Nikodemus,
I've already packaged the functionality into a separate library: http://netzhansa.com/temporary-file.html - I have some things to clean up and improve before releasing it into Quicklisp.
The random state in that implementation is protected by a lock - The overhead should be negligible, given that the lock is grabbed in the context of a file operation.
Dealing with the umask has no place in this library. "umask" is a system-specific concept, and file security is something that is orthogonal to temporary files. If an application wishes to give its temporary files different permissions than other files that it creates, it should do so explicitly.
And besides, why put temporary files into a shared directory in the first place? The right way to deal with possible issues in this respect is to create an application specific temporary directory that is completely protected before starting the application, and communicating that directory to the application by the way of the TEMP or TMPDIR environment variable. That is how Windows and OSX do it, and it is much better than trying to protect files in a shared /tmp/ directory. As if we did not have a hierarchical file system for a few decades.

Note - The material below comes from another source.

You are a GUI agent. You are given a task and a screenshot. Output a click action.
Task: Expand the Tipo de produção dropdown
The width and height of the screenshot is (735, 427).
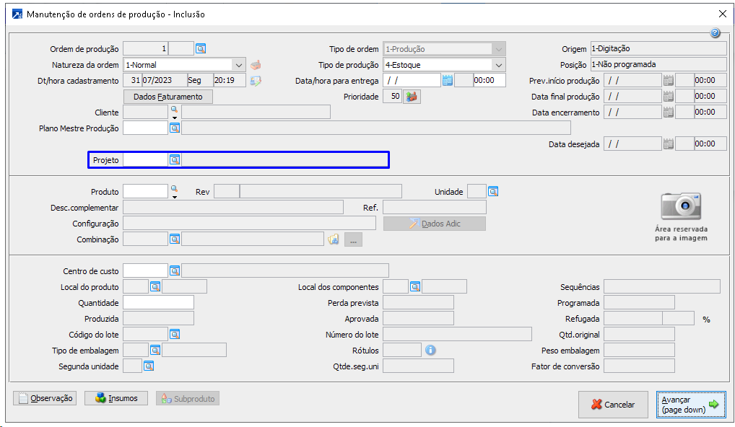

That said, I'm not particularly fond of having a separate library for such a simple thing and I'd be glad to see it be merged to some other utility type library that is not restricted to certain styles of system interfaces (i.e. POSIX).
-Hans
On Wed, Apr 25, 2012 at 6:11 AM, Nikodemus Siivola nikodemus@random-state.net wrote:
I'm coming on the side of saying that this has a place in Madeira, (first version of which I'm releasing before the end of May.)
Madeira can deal with the umask and thread-safety of *random-state*, whereas Alexandria has so far resisted unportable or implementation specific code -- and dealing with those two requires that.
Umask could be degreed to simply be the process umask, which would be suboptimal but acceptable, but thread-safety is more serious -- though I suspect that parallel RANDOM calls should at worst produce degraded quality of random numbers, not corruption or errors, but every time someone assumes "this can't cause serious issues" a kitten dies, so...
Cheers,
-- nikodemus